The Silent Patient, by Alex Michaelides
A silent patient and a determined psychotherapist who will try his best to make her speak.
This was what I thought the book would be about when I first read the blurb. It sounded like a book about lengthy psychological talks and a lot of hospital scenes and technical terms. All in all not a very good first impression. It didn’t sound like the first book you’d pick up or something that would catch your attention. Yet when I read the blurb something about it caught my attention. It could have been the quote at the top or the fact that I wanted to know what the patient was hiding. Whatever the reason was, I decided to give the book a shot.
The prologue intrigues you with a diary entry trailing off mysteriously; but what actually makes you read the whole book is the mysterious murder that comes BANG at the start of the first chapter. Now the thing about the murder that holds your attention are the strange details about it.

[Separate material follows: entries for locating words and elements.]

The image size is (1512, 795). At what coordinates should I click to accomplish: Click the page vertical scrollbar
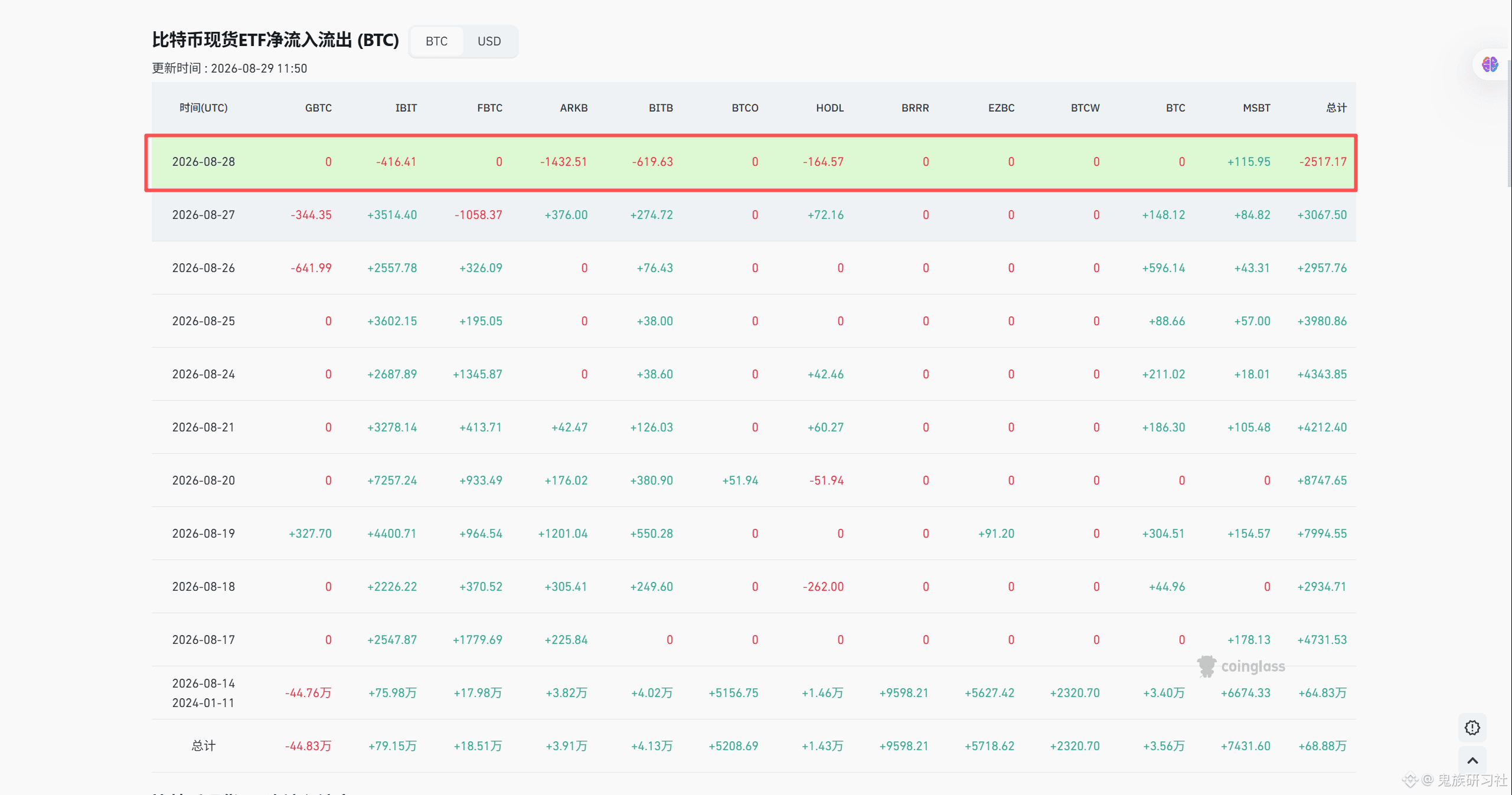(1509, 123)
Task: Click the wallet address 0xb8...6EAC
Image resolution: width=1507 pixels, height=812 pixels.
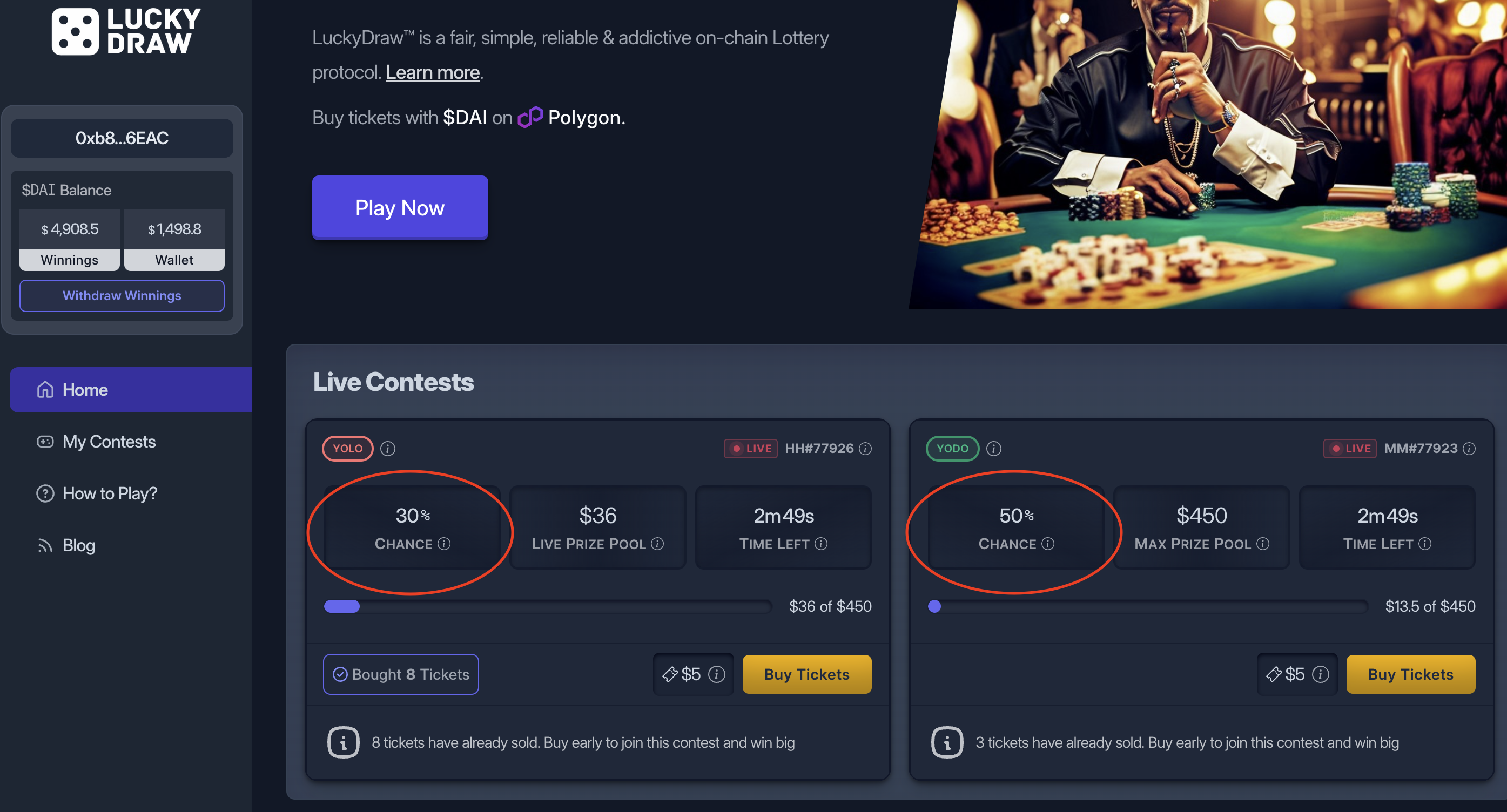Action: pyautogui.click(x=122, y=138)
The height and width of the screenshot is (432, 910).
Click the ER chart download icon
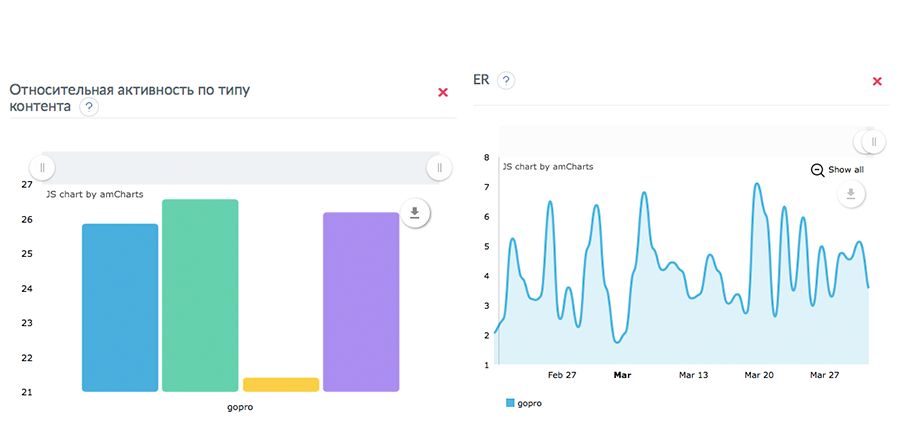point(851,194)

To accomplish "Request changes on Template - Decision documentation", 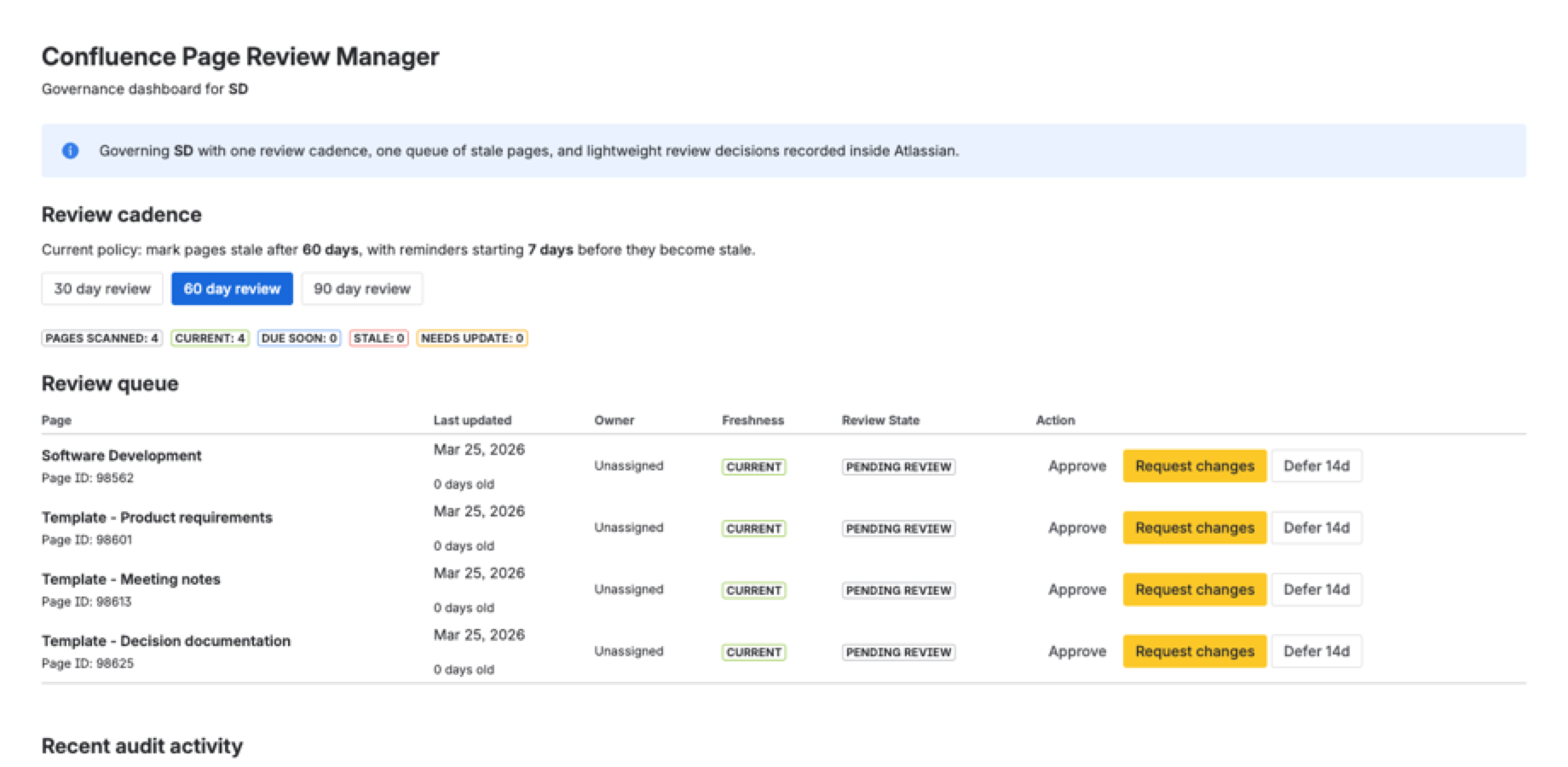I will click(x=1194, y=652).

Alicia Benson shot her husband six times and then tried to kill herself. An open and shut case had it not been for the fact that Alicia NEVER spoke again.
Six years later enter Theo Faber, a psychotherapist with an almost obsessive interest in Alicia’s case. Believing there was more to it than it seemed, he had a very strong desire to make her speak. What was more, was that he was convinced that he was the only one capable of doing so. Theo’s many sessions with Alicia end in frustration. Yet Theo always retains a small glimmer of hope. He peels back layer after layer, tracks down distant family and friends, and solves the minutest of details and clues in his quest. Long forgotten secrets interlock forming a dense web of lies, deceit and revenge.
Reading this book was like travelling in a train, slow at first but picking up speed along the way. It goes from being calm and slightly mysterious at the start, to a book with suspense chasing each page. Thrill and nervousness remain in your stomach in each turn of the page. Huge plot twists keep you in your seat till the end. And unlike books that fall flat in the end, this book has an amazing end that will leave you staring at the page with your mouth wide open.
Almost as good as the plot was the character developments. One of the best parts about the characters was that none of them were perfect. The author made them human who were capable of making mistakes and each of the characters had a dark secret. My favourite character was Alicia, as despite being silent she managed to retain the air of mystery and conveyed messages with her eyes.
The book is told from Theo’s point of view with diary entries from Alicia scattered through the book. In this way you get to see different sides of the story.
Gripping and suspenseful this psychological thriller is a book that you’re not going to forget easily.